Collected data:
━━━━━━━━
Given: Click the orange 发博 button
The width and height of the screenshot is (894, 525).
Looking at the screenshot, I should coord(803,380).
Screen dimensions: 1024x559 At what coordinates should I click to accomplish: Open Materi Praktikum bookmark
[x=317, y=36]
━━━━━━━━
> WHAT TO DO
Rewrite the material, replacing "orange" with "green" and keeping everything else the same.

> TASK RESULT
Given: Click the green 发博 button
The width and height of the screenshot is (894, 525).
Looking at the screenshot, I should coord(803,380).
Screen dimensions: 1024x559 At what coordinates should I click to accomplish: Open Materi Praktikum bookmark
[x=317, y=36]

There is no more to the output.